▶ [INSTRUCTIONS FOR THE TASK]: Only an exact repetition of every entry counts as the answer.
+++ DATA PROVIDED +++
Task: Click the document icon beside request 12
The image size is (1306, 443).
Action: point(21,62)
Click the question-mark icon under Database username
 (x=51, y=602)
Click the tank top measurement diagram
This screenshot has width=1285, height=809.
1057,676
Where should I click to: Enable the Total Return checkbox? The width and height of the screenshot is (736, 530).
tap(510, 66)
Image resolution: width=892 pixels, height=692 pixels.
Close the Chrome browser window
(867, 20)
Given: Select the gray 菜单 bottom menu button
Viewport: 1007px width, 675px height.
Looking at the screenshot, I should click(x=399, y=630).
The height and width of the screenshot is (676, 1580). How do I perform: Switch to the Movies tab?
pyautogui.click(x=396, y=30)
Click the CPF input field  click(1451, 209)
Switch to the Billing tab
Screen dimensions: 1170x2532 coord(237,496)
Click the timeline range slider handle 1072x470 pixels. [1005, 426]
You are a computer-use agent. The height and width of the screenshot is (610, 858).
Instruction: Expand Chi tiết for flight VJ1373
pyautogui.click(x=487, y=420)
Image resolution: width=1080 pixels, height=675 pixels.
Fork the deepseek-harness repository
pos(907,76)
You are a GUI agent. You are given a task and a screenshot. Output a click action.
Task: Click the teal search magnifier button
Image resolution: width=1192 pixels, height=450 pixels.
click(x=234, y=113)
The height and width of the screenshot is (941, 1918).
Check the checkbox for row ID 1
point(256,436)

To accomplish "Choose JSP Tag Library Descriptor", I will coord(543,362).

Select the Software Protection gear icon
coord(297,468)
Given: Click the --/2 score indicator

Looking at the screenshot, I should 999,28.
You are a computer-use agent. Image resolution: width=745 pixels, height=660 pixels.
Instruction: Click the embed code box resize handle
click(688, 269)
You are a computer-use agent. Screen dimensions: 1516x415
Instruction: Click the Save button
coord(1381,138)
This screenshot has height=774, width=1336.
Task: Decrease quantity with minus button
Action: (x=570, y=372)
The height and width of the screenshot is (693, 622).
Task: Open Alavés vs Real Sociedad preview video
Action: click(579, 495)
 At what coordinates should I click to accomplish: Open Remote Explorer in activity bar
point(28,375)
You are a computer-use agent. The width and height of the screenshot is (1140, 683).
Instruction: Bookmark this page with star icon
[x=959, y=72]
+++
▶ [ANSWER SPACE]:
Task: Click the document icon beside request 12
The image size is (1306, 443).
Action: point(21,62)
Click the question-mark icon under Database username
 (x=51, y=602)
Click the tank top measurement diagram
This screenshot has width=1285, height=809.
1057,676
Where should I click to: Enable the Total Return checkbox? The width and height of the screenshot is (736, 530).
tap(510, 66)
Image resolution: width=892 pixels, height=692 pixels.
Close the Chrome browser window
(867, 20)
Given: Select the gray 菜单 bottom menu button
Viewport: 1007px width, 675px height.
Looking at the screenshot, I should click(x=399, y=630).
The height and width of the screenshot is (676, 1580). How do I perform: Switch to the Movies tab?
pyautogui.click(x=396, y=30)
Click the CPF input field  click(1451, 209)
Switch to the Billing tab
Screen dimensions: 1170x2532 coord(237,496)
Click the timeline range slider handle 1072x470 pixels. [1005, 426]
You are a computer-use agent. The height and width of the screenshot is (610, 858).
Instruction: Expand Chi tiết for flight VJ1373
pyautogui.click(x=487, y=420)
Image resolution: width=1080 pixels, height=675 pixels.
Fork the deepseek-harness repository
pos(907,76)
You are a GUI agent. You are given a task and a screenshot. Output a click action.
Task: Click the teal search magnifier button
Image resolution: width=1192 pixels, height=450 pixels.
click(x=234, y=113)
The height and width of the screenshot is (941, 1918).
Check the checkbox for row ID 1
point(256,436)

To accomplish "Choose JSP Tag Library Descriptor", I will coord(543,362).

Select the Software Protection gear icon
coord(297,468)
Given: Click the --/2 score indicator

Looking at the screenshot, I should 999,28.
You are a computer-use agent. Image resolution: width=745 pixels, height=660 pixels.
Instruction: Click the embed code box resize handle
click(688, 269)
You are a computer-use agent. Screen dimensions: 1516x415
Instruction: Click the Save button
coord(1381,138)
This screenshot has height=774, width=1336.
Task: Decrease quantity with minus button
Action: (x=570, y=372)
The height and width of the screenshot is (693, 622).
Task: Open Alavés vs Real Sociedad preview video
Action: click(579, 495)
 At what coordinates should I click to accomplish: Open Remote Explorer in activity bar
point(28,375)
You are a computer-use agent. The width and height of the screenshot is (1140, 683).
Instruction: Bookmark this page with star icon
[x=959, y=72]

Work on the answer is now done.